Okay. So phase 1 slash 2, we have already updated that. Continuous updates will be coming in the next quarter as well. And as soon as we receive more data on the NCA patients. For OCU400 phase 3, it will be, there is no timeframe as it will be periodic. and we will be giving periodic updates to the market as soon as it's available.
And it's a, Robert, I think this is a controlled clinical trial, phase three, so until the study is done, we cannot reveal any information to the market on the efficacy portion of it. Sure, you know, that's probably... We'll provide periodic updates, as Dr. Kumar is saying, on recruitment and where the trial is going, and also give markets an update about OnTrack for our target approval for BLA and MA in 2026.
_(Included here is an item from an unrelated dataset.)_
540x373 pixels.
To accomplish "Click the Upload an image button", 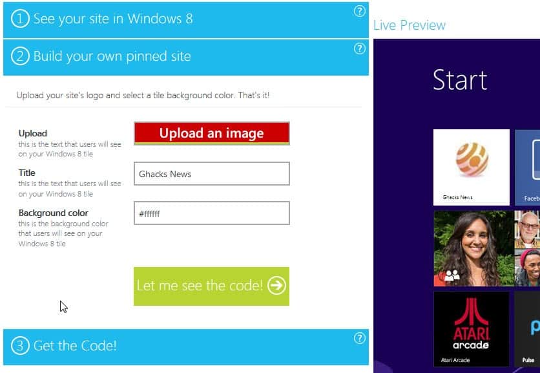I will point(211,133).
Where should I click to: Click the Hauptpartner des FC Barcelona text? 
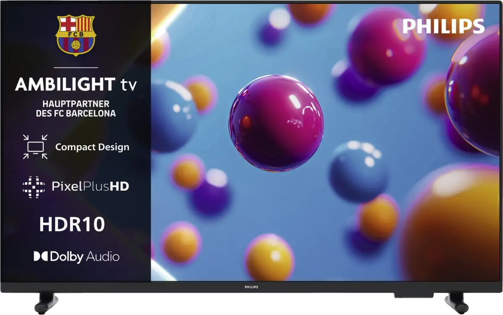coord(76,108)
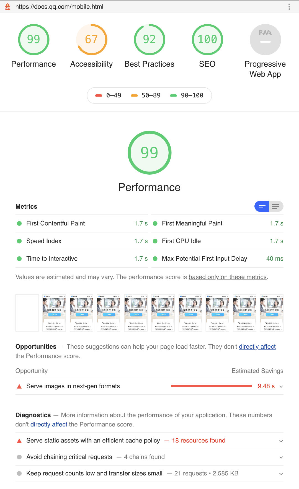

Okay. Yeah, that's probably as much as anyone can say for a rare disease like this. So, thank you.
Your next question comes from the line of Daniel Gattolin with Chardon. Please go ahead.
Yeah. Hey, good morning, guys. Thank you for taking the question. Also, a question on ARCA-400 and Phase 3. So, you mentioned that as part of DL-TRAC strategy, you will be expanding Phase 3 to include patients with LCA pending the Phase 1 to LCA data. I just wanted to clarify if this will be added as a new arm in the trial or if it will be a separate standalone trial. And I guess the second part of the question is, what data from LCA Phase 1-2 would you consider favorable that would give you a go-ahead decision for these patients? Thank you. Lauren will take the call.
Thanks, Ankur. Yeah, so based on the Phase 1-2 study outcome, our plan is to have the separate trial for the LCA because it's a different disease. So once we have the data available, we'll be engaging with the agency, and based on the agency recommendation, we will initiate the trial accordingly.
Okay, got it. Thank you.
And in terms of the Phase I-II data threshold, what would you consider favorable to advance into Phase III?
Primarily the safety and efficacy.
All right. Thank you.
This concludes the Q&A portion. I will now turn the call back over to Chairman and CEO, Dr. Shankar Musunori.
Thank you, operator. Our efforts in the first quarter of the year evidenced the importance of our gene therapy programs and the need to operate the business to ensure their success. We're opportunistic about Archigen cell therapy and vaccine platforms, knowing that these technologies have great therapeutic and financial potential and are pursuing partnerships to support our entire pipeline. We look forward to what this quarter and the rest of the year holds for the company, our people, and the patients we serve.
Tiffany?
Thanks, everyone.
Bye.
Ladies and gentlemen, that concludes today's call. Thank you all for joining. You may now disconnect.